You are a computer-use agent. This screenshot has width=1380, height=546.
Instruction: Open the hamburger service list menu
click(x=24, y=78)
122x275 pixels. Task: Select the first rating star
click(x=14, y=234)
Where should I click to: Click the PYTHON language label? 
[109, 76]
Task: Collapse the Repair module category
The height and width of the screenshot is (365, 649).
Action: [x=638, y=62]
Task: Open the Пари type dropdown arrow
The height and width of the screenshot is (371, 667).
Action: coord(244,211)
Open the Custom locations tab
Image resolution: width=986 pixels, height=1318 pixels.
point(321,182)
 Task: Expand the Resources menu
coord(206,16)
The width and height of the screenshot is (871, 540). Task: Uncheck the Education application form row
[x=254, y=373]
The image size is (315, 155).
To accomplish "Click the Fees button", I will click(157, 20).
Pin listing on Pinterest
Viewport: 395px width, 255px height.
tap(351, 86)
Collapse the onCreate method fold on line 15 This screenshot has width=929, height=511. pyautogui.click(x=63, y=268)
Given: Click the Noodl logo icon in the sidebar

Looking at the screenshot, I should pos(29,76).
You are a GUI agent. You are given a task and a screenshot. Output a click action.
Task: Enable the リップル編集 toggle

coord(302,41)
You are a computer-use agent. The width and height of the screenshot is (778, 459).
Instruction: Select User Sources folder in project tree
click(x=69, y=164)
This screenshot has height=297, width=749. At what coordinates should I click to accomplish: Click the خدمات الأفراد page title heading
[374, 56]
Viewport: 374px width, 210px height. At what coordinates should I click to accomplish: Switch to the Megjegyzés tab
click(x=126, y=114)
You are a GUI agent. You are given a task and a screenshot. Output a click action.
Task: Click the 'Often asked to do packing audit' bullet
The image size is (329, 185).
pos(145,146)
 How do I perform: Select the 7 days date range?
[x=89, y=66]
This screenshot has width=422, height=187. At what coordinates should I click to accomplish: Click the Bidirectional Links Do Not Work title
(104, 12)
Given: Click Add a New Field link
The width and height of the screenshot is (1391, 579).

**Activity**
Copy every record exactly as presented.

**Response to the task**
You are a computer-use agent. This screenshot has width=1380, height=546.
Instruction: Open the hamburger service list menu
click(x=24, y=78)
122x275 pixels. Task: Select the first rating star
click(x=14, y=234)
Where should I click to: Click the PYTHON language label? 
[109, 76]
Task: Collapse the Repair module category
The height and width of the screenshot is (365, 649).
Action: [x=638, y=62]
Task: Open the Пари type dropdown arrow
The height and width of the screenshot is (371, 667).
Action: coord(244,211)
Open the Custom locations tab
Image resolution: width=986 pixels, height=1318 pixels.
point(321,182)
 Task: Expand the Resources menu
coord(206,16)
The width and height of the screenshot is (871, 540). Task: Uncheck the Education application form row
[x=254, y=373]
The image size is (315, 155).
To accomplish "Click the Fees button", I will click(157, 20).
Pin listing on Pinterest
Viewport: 395px width, 255px height.
tap(351, 86)
Collapse the onCreate method fold on line 15 This screenshot has width=929, height=511. pyautogui.click(x=63, y=268)
Given: Click the Noodl logo icon in the sidebar

Looking at the screenshot, I should pos(29,76).
You are a GUI agent. You are given a task and a screenshot. Output a click action.
Task: Enable the リップル編集 toggle

coord(302,41)
You are a computer-use agent. The width and height of the screenshot is (778, 459).
Instruction: Select User Sources folder in project tree
click(x=69, y=164)
This screenshot has height=297, width=749. At what coordinates should I click to accomplish: Click the خدمات الأفراد page title heading
[374, 56]
Viewport: 374px width, 210px height. At what coordinates should I click to accomplish: Switch to the Megjegyzés tab
click(x=126, y=114)
You are a GUI agent. You are given a task and a screenshot. Output a click action.
Task: Click the 'Often asked to do packing audit' bullet
The image size is (329, 185).
pos(145,146)
 How do I perform: Select the 7 days date range?
[x=89, y=66]
This screenshot has width=422, height=187. At what coordinates should I click to accomplish: Click the Bidirectional Links Do Not Work title
(104, 12)
Given: Click Add a New Field link
The width and height of the screenshot is (1391, 579).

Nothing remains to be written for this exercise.